About this task
Set down, exactly as they stand, the lines from the one containing "The height and width of the screenshot is (840, 1455)." through the last line of the records below, leaving every picture out.

# # #

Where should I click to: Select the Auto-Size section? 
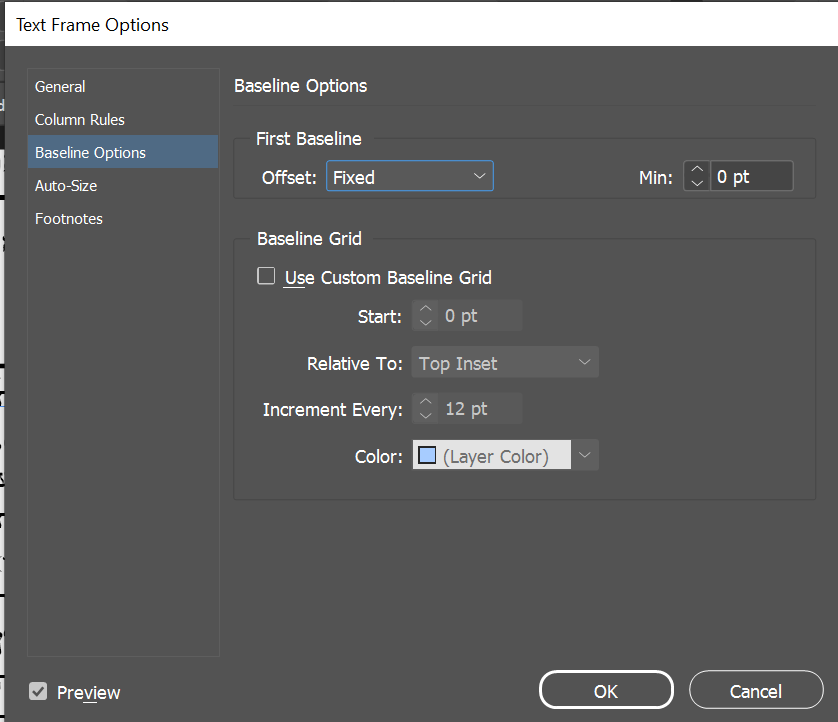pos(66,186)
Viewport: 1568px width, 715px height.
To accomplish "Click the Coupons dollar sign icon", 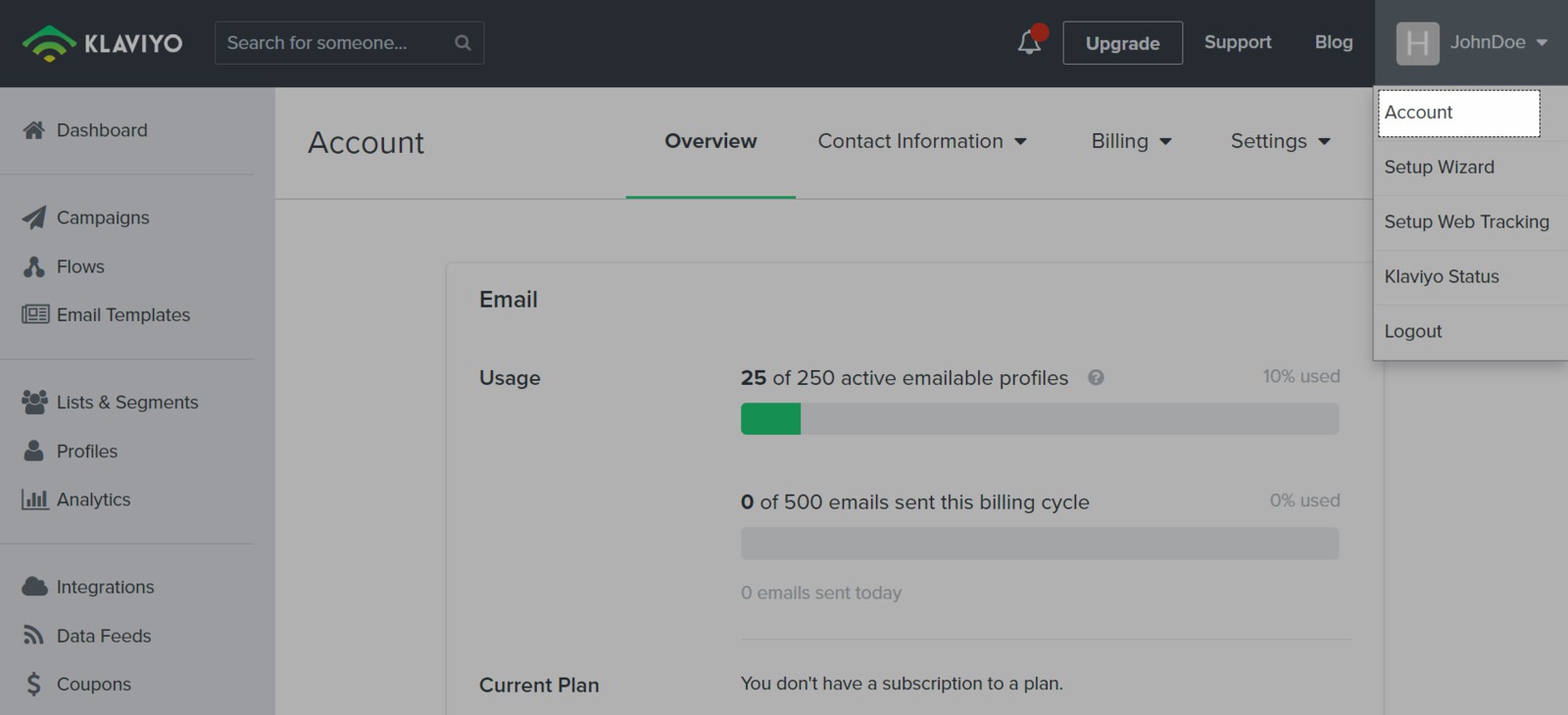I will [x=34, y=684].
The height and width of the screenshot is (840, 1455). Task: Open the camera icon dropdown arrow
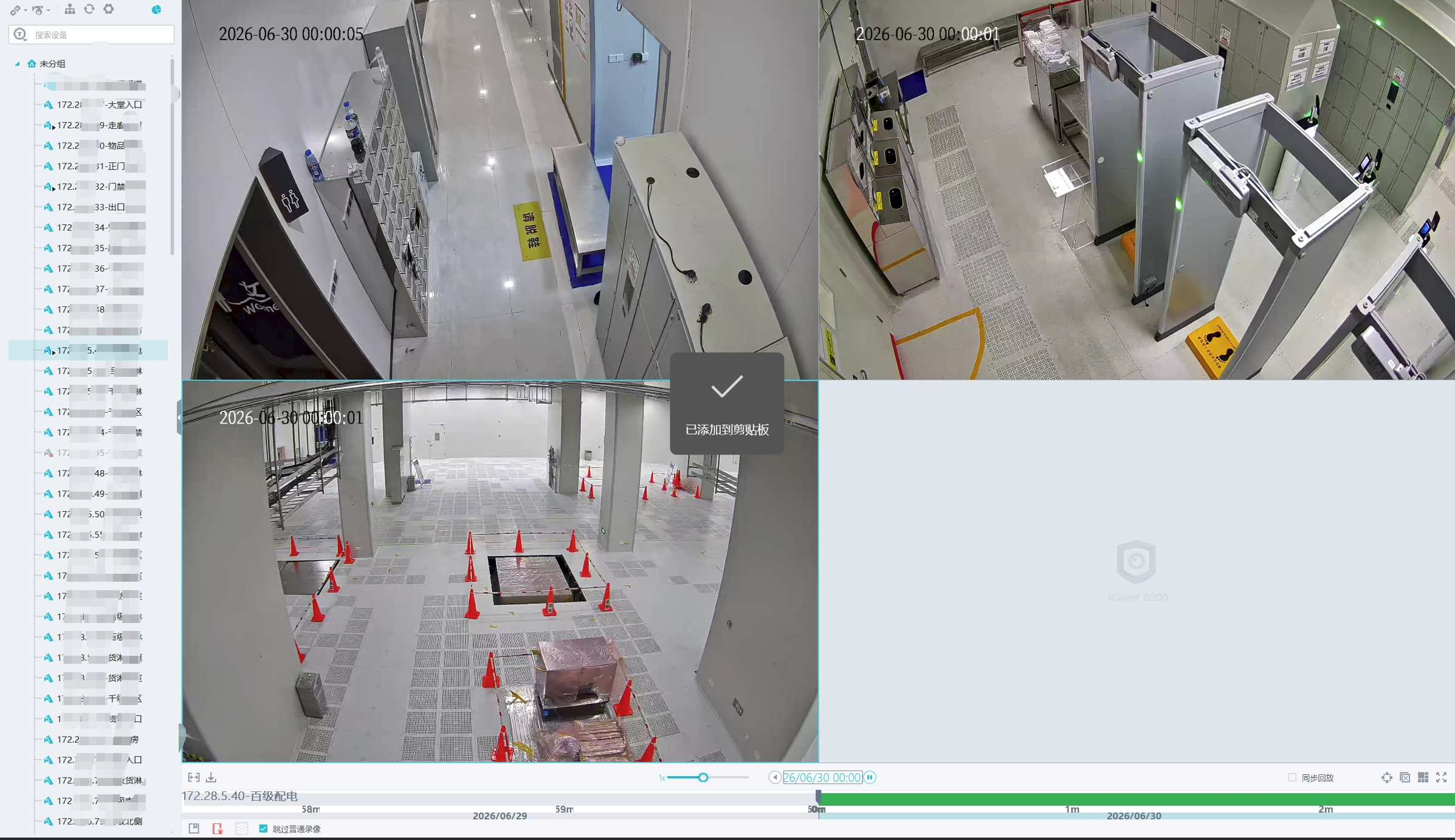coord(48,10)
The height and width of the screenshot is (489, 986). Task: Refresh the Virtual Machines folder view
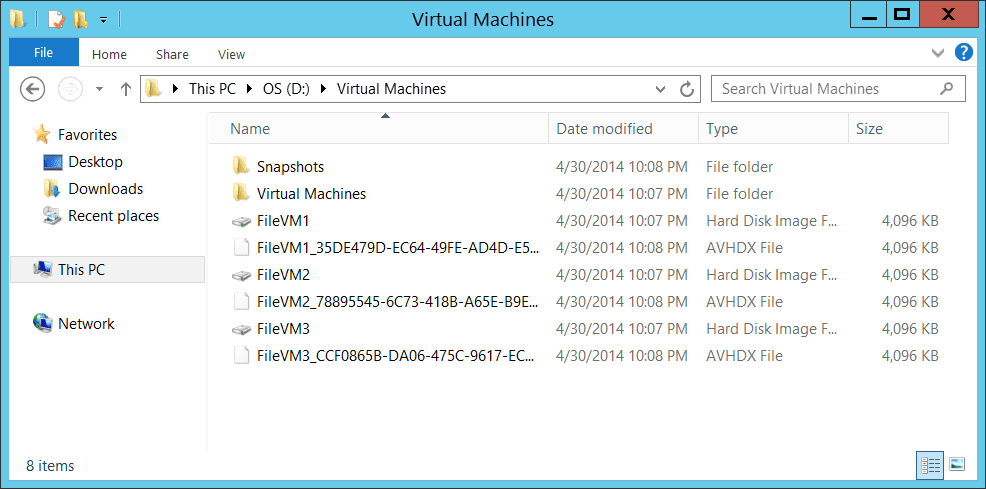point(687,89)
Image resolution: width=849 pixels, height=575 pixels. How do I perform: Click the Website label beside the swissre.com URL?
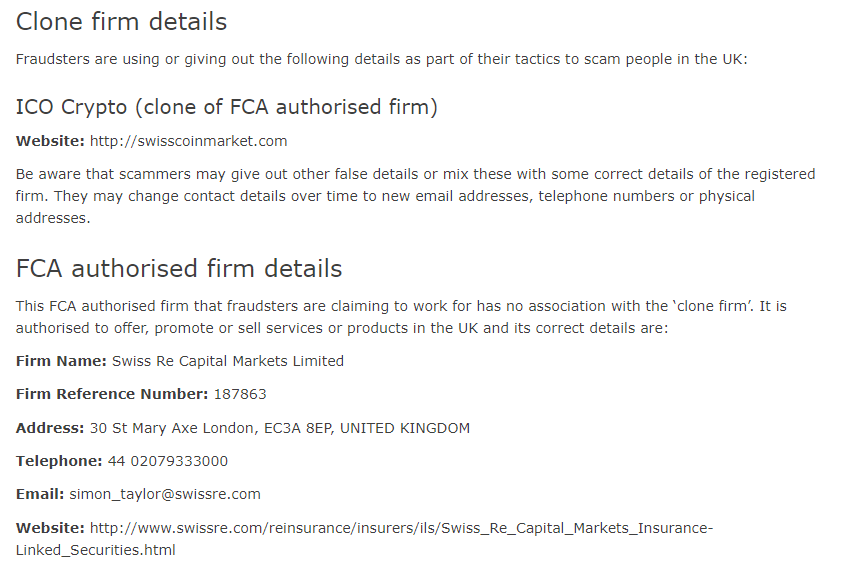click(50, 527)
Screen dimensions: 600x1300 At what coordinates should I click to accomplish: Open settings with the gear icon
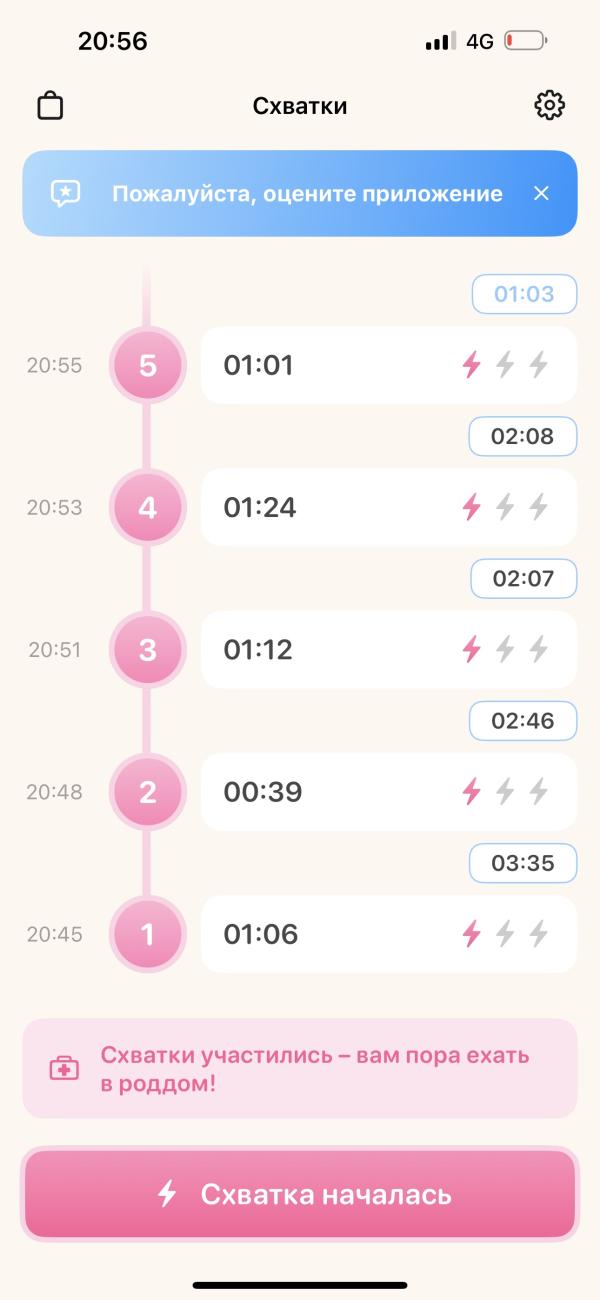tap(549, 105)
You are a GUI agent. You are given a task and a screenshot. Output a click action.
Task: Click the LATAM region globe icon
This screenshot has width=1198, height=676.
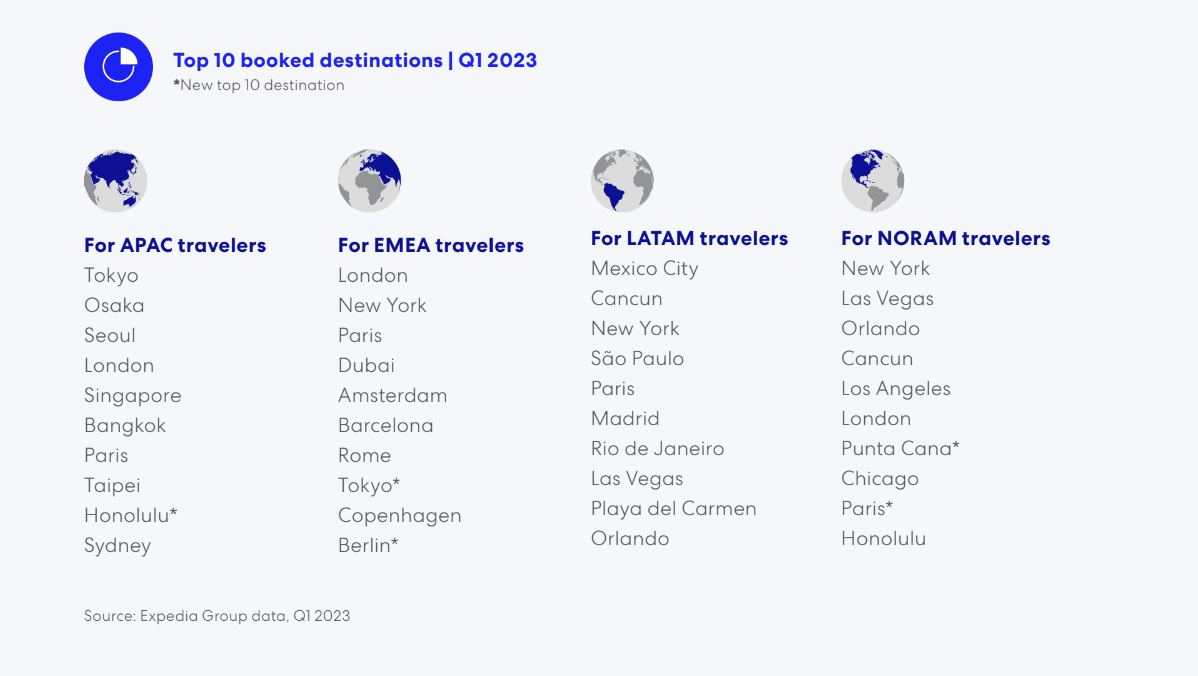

# # #

Solution for this task
The height and width of the screenshot is (840, 1455). Task: Open the camera icon dropdown arrow
coord(48,10)
The height and width of the screenshot is (489, 986). Task: Refresh the Virtual Machines folder view
point(687,89)
Image resolution: width=849 pixels, height=575 pixels. How do I perform: Click the Website label beside the swissre.com URL?
click(50, 527)
Screen dimensions: 600x1300 At what coordinates should I click to accomplish: Open settings with the gear icon
tap(549, 105)
You are a GUI agent. You are given a task and a screenshot. Output a click action.
Task: Click the LATAM region globe icon
This screenshot has width=1198, height=676.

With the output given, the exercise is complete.